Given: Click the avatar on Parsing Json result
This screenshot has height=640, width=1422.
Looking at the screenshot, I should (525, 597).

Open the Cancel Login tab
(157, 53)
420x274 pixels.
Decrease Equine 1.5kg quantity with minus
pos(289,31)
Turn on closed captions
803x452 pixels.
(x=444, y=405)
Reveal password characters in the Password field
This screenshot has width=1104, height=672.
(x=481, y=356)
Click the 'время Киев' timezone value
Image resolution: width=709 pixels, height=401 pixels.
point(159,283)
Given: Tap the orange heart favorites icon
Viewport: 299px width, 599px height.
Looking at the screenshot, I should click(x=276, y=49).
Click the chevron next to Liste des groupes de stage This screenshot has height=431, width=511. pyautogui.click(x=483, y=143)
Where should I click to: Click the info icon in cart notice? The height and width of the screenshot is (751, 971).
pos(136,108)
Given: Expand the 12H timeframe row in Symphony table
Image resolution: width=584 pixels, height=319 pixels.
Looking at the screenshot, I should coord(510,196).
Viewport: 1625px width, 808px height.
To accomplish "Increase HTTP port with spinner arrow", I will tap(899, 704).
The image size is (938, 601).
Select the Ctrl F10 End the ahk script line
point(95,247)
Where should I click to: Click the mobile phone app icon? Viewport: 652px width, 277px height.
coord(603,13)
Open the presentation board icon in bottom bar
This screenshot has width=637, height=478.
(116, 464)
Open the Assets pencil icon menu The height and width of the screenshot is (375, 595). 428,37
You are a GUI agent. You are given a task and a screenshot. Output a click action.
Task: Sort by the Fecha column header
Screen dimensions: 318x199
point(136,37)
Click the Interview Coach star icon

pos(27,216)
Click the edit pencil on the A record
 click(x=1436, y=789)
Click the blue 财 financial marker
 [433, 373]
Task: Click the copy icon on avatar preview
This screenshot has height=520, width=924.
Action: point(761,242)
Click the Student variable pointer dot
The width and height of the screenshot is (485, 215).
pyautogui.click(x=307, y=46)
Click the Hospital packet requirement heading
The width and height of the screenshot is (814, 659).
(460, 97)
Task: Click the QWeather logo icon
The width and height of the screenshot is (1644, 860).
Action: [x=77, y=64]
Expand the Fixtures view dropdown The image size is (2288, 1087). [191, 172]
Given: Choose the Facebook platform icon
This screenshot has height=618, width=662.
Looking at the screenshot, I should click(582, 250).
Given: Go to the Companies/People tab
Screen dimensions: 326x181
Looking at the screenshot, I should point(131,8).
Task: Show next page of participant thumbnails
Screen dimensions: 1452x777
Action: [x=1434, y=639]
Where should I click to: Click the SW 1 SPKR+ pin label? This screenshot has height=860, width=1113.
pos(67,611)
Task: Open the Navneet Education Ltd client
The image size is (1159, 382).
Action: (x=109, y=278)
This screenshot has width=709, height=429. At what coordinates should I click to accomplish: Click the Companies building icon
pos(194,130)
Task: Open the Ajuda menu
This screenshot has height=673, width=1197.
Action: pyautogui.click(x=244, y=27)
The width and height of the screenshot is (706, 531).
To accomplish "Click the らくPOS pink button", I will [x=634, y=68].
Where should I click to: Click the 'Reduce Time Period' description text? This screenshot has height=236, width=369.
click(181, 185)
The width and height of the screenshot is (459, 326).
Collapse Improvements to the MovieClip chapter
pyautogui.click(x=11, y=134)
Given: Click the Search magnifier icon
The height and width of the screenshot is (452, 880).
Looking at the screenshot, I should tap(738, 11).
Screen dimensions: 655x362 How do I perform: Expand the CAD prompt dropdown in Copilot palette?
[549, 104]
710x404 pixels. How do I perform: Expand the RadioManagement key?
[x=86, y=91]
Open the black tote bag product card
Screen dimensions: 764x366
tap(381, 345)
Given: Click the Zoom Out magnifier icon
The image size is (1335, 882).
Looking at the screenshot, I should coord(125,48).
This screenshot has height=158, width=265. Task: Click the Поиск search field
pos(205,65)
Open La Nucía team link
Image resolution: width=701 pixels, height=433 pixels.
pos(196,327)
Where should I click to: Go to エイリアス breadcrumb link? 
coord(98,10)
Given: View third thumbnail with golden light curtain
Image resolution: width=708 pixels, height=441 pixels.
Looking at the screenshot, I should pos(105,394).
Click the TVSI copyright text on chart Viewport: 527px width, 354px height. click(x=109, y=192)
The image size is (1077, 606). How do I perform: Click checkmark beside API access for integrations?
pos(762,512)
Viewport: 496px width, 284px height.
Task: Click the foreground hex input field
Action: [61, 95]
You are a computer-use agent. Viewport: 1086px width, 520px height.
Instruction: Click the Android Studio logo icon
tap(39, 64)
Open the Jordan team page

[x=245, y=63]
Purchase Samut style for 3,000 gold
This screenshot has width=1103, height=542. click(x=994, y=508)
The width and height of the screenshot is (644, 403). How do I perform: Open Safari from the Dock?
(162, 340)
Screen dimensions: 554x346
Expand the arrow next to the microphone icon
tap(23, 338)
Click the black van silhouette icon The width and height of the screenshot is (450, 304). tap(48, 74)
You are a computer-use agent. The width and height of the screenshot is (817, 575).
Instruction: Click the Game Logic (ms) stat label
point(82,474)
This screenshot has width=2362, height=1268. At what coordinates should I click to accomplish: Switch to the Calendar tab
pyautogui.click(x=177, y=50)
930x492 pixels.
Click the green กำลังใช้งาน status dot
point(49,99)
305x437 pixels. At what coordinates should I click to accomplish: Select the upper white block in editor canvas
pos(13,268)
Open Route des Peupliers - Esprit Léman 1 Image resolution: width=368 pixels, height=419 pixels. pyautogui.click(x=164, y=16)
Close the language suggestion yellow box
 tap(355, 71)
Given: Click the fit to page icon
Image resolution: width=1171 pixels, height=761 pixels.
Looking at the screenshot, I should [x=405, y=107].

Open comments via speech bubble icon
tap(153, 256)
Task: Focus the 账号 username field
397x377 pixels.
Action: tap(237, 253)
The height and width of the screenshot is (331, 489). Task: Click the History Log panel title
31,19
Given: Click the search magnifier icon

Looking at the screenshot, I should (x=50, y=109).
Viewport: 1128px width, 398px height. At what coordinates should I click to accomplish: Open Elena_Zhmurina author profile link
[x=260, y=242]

Task statement :: Transcribe every one of the entries above exactly as they stand, line for line.

Solved problem ::
Given: Click the avatar on Parsing Json result
This screenshot has height=640, width=1422.
Looking at the screenshot, I should (525, 597).

Open the Cancel Login tab
(157, 53)
420x274 pixels.
Decrease Equine 1.5kg quantity with minus
pos(289,31)
Turn on closed captions
803x452 pixels.
(x=444, y=405)
Reveal password characters in the Password field
This screenshot has width=1104, height=672.
(x=481, y=356)
Click the 'время Киев' timezone value
Image resolution: width=709 pixels, height=401 pixels.
point(159,283)
Given: Tap the orange heart favorites icon
Viewport: 299px width, 599px height.
Looking at the screenshot, I should click(x=276, y=49).
Click the chevron next to Liste des groupes de stage This screenshot has height=431, width=511. pyautogui.click(x=483, y=143)
Where should I click to: Click the info icon in cart notice? The height and width of the screenshot is (751, 971).
pos(136,108)
Given: Expand the 12H timeframe row in Symphony table
Image resolution: width=584 pixels, height=319 pixels.
Looking at the screenshot, I should coord(510,196).
Viewport: 1625px width, 808px height.
To accomplish "Increase HTTP port with spinner arrow", I will tap(899, 704).
The image size is (938, 601).
Select the Ctrl F10 End the ahk script line
point(95,247)
Where should I click to: Click the mobile phone app icon? Viewport: 652px width, 277px height.
coord(603,13)
Open the presentation board icon in bottom bar
This screenshot has width=637, height=478.
(116, 464)
Open the Assets pencil icon menu The height and width of the screenshot is (375, 595). 428,37
You are a GUI agent. You are given a task and a screenshot. Output a click action.
Task: Sort by the Fecha column header
Screen dimensions: 318x199
point(136,37)
Click the Interview Coach star icon

pos(27,216)
Click the edit pencil on the A record
 click(x=1436, y=789)
Click the blue 财 financial marker
 [433, 373]
Task: Click the copy icon on avatar preview
This screenshot has height=520, width=924.
Action: point(761,242)
Click the Student variable pointer dot
The width and height of the screenshot is (485, 215).
pyautogui.click(x=307, y=46)
Click the Hospital packet requirement heading
The width and height of the screenshot is (814, 659).
(460, 97)
Task: Click the QWeather logo icon
The width and height of the screenshot is (1644, 860).
Action: [x=77, y=64]
Expand the Fixtures view dropdown The image size is (2288, 1087). [191, 172]
Given: Choose the Facebook platform icon
This screenshot has height=618, width=662.
Looking at the screenshot, I should click(582, 250).
Given: Go to the Companies/People tab
Screen dimensions: 326x181
Looking at the screenshot, I should point(131,8).
Task: Show next page of participant thumbnails
Screen dimensions: 1452x777
Action: [x=1434, y=639]
Where should I click to: Click the SW 1 SPKR+ pin label? This screenshot has height=860, width=1113.
pos(67,611)
Task: Open the Navneet Education Ltd client
The image size is (1159, 382).
Action: (x=109, y=278)
This screenshot has width=709, height=429. At what coordinates should I click to accomplish: Click the Companies building icon
pos(194,130)
Task: Open the Ajuda menu
This screenshot has height=673, width=1197.
Action: pyautogui.click(x=244, y=27)
The width and height of the screenshot is (706, 531).
To accomplish "Click the らくPOS pink button", I will [x=634, y=68].
Where should I click to: Click the 'Reduce Time Period' description text? This screenshot has height=236, width=369.
click(181, 185)
The width and height of the screenshot is (459, 326).
Collapse Improvements to the MovieClip chapter
pyautogui.click(x=11, y=134)
Given: Click the Search magnifier icon
The height and width of the screenshot is (452, 880).
Looking at the screenshot, I should tap(738, 11).
Screen dimensions: 655x362 How do I perform: Expand the CAD prompt dropdown in Copilot palette?
[549, 104]
710x404 pixels. How do I perform: Expand the RadioManagement key?
[x=86, y=91]
Open the black tote bag product card
Screen dimensions: 764x366
tap(381, 345)
Given: Click the Zoom Out magnifier icon
The image size is (1335, 882).
Looking at the screenshot, I should coord(125,48).
This screenshot has height=158, width=265. Task: Click the Поиск search field
pos(205,65)
Open La Nucía team link
Image resolution: width=701 pixels, height=433 pixels.
pos(196,327)
Where should I click to: Go to エイリアス breadcrumb link? 
coord(98,10)
Given: View third thumbnail with golden light curtain
Image resolution: width=708 pixels, height=441 pixels.
Looking at the screenshot, I should pos(105,394).
Click the TVSI copyright text on chart Viewport: 527px width, 354px height. click(x=109, y=192)
The image size is (1077, 606). How do I perform: Click checkmark beside API access for integrations?
pos(762,512)
Viewport: 496px width, 284px height.
Task: Click the foreground hex input field
Action: [61, 95]
You are a computer-use agent. Viewport: 1086px width, 520px height.
Instruction: Click the Android Studio logo icon
tap(39, 64)
Open the Jordan team page

[x=245, y=63]
Purchase Samut style for 3,000 gold
This screenshot has width=1103, height=542. click(x=994, y=508)
The width and height of the screenshot is (644, 403). How do I perform: Open Safari from the Dock?
(162, 340)
Screen dimensions: 554x346
Expand the arrow next to the microphone icon
tap(23, 338)
Click the black van silhouette icon The width and height of the screenshot is (450, 304). tap(48, 74)
You are a computer-use agent. The width and height of the screenshot is (817, 575).
Instruction: Click the Game Logic (ms) stat label
point(82,474)
This screenshot has width=2362, height=1268. At what coordinates should I click to accomplish: Switch to the Calendar tab
pyautogui.click(x=177, y=50)
930x492 pixels.
Click the green กำลังใช้งาน status dot
point(49,99)
305x437 pixels. At what coordinates should I click to accomplish: Select the upper white block in editor canvas
pos(13,268)
Open Route des Peupliers - Esprit Léman 1 Image resolution: width=368 pixels, height=419 pixels. pyautogui.click(x=164, y=16)
Close the language suggestion yellow box
 tap(355, 71)
Given: Click the fit to page icon
Image resolution: width=1171 pixels, height=761 pixels.
Looking at the screenshot, I should [x=405, y=107].

Open comments via speech bubble icon
tap(153, 256)
Task: Focus the 账号 username field
397x377 pixels.
Action: tap(237, 253)
The height and width of the screenshot is (331, 489). Task: Click the History Log panel title
31,19
Given: Click the search magnifier icon

Looking at the screenshot, I should (x=50, y=109).
Viewport: 1128px width, 398px height. At what coordinates should I click to accomplish: Open Elena_Zhmurina author profile link
[x=260, y=242]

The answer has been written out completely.